=== Section Start ===

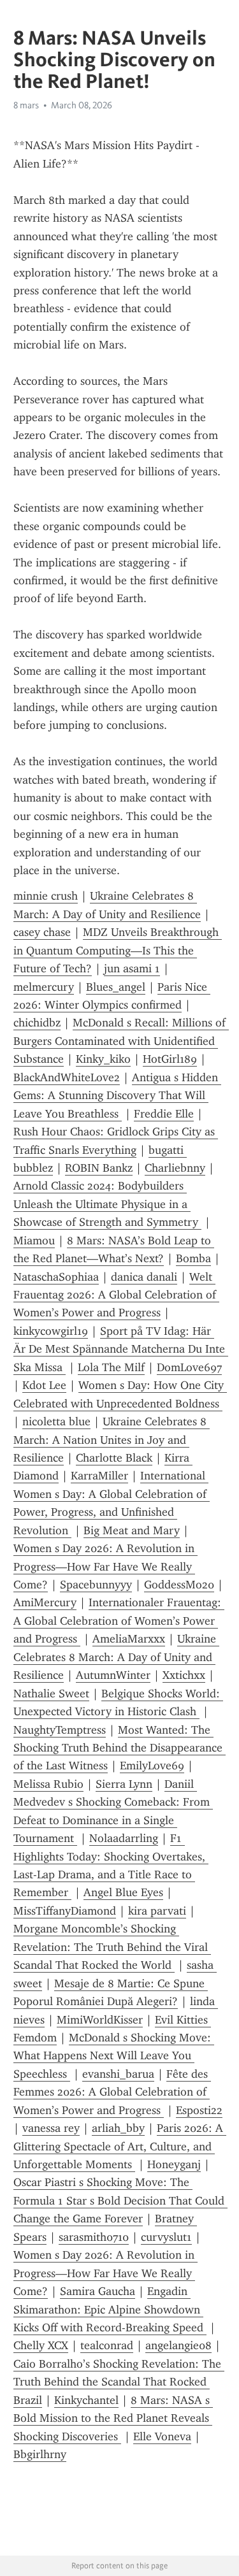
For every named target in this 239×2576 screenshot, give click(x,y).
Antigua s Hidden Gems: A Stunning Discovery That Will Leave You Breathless (117, 1095)
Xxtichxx (184, 1675)
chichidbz (37, 1023)
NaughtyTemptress (59, 1730)
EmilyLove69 (152, 1766)
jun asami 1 (132, 968)
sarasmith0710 (94, 2237)
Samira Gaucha (97, 2291)
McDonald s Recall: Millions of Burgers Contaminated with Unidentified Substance (121, 1041)
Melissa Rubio (48, 1784)
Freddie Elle (164, 1114)
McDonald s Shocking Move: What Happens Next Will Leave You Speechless (113, 2056)
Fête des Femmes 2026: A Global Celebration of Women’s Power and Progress (112, 2092)
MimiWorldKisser (100, 2020)
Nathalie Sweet (51, 1694)
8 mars (26, 105)
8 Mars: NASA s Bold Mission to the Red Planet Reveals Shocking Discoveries (113, 2418)
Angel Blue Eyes (123, 1892)
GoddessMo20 (179, 1585)
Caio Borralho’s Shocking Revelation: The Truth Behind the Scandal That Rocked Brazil (118, 2382)
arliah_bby (118, 2128)
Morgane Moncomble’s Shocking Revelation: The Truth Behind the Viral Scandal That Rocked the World (112, 1947)
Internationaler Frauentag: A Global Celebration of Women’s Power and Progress (118, 1620)
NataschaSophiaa (56, 1277)
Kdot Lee (44, 1385)
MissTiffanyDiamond (64, 1911)
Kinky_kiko (103, 1059)
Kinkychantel (86, 2400)
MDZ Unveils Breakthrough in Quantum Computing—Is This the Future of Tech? (117, 950)
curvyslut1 (166, 2237)
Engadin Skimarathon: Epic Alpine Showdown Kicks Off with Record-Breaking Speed (109, 2309)
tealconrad (106, 2345)
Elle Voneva (162, 2436)
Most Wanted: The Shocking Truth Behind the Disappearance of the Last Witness (119, 1748)
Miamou (34, 1241)
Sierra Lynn (124, 1784)
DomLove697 (189, 1367)
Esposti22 (199, 2110)
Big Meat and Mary (131, 1530)
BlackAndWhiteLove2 (66, 1077)
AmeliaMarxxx (128, 1639)
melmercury (43, 987)
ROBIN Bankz (99, 1168)
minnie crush (45, 896)
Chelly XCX (40, 2345)
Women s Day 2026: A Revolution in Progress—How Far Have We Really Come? (105, 1566)
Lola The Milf (111, 1367)
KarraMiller (99, 1476)
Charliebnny (175, 1168)
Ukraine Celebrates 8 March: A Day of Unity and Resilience (116, 1657)
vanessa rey (51, 2128)
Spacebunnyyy (96, 1585)
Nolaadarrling (123, 1838)
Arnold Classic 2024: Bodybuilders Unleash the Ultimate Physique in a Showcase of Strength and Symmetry (107, 1204)
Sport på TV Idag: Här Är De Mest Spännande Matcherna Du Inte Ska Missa (120, 1349)
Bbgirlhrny (39, 2454)
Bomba (193, 1258)
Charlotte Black (114, 1458)
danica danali (144, 1277)
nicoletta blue (56, 1421)
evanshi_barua (118, 2074)
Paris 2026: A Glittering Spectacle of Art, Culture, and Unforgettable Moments (119, 2146)
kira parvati (157, 1911)
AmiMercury (44, 1602)
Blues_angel (115, 987)
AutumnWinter (113, 1675)
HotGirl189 (170, 1059)
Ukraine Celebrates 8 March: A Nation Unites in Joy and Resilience (111, 1439)
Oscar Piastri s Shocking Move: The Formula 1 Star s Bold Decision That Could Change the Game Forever (120, 2200)
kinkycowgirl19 (50, 1331)
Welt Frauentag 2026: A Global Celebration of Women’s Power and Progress (116, 1295)
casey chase (42, 932)
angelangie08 (178, 2345)
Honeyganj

=== Section End ===

**BRIEF:** Using the listing above, copy exactly the line that contains "BlackAndWhiteLove2 (66, 1077)", the line that contains "HotGirl189 (170, 1059)", and each line that falls between them.

**RESPONSE AREA:**
BlackAndWhiteLove2 (66, 1077)
AmeliaMarxxx (128, 1639)
melmercury (43, 987)
ROBIN Bankz (99, 1168)
minnie crush (45, 896)
Chelly XCX (40, 2345)
Women s Day 2026: A Revolution in Progress—How Far Have We Really Come? (105, 1566)
Lola The Milf (111, 1367)
KarraMiller (99, 1476)
Charliebnny (175, 1168)
Ukraine Celebrates 8 March: A Day of Unity and Resilience (116, 1657)
vanessa rey (51, 2128)
Spacebunnyyy (96, 1585)
Nolaadarrling (123, 1838)
Arnold Classic 2024: Bodybuilders Unleash the Ultimate Physique in a Showcase of Strength and Symmetry (107, 1204)
Sport på TV Idag: Här Är De Mest Spännande Matcherna Du Inte Ska Missa (120, 1349)
Bbgirlhrny (39, 2454)
Bomba (193, 1258)
Charlotte Black (114, 1458)
danica danali (144, 1277)
nicoletta blue (56, 1421)
evanshi_barua (118, 2074)
Paris 2026: A Glittering Spectacle of Art, Culture, and Unforgettable Moments (119, 2146)
kira parvati (157, 1911)
AmiMercury (44, 1602)
Blues_angel (115, 987)
AutumnWinter (113, 1675)
HotGirl189 (170, 1059)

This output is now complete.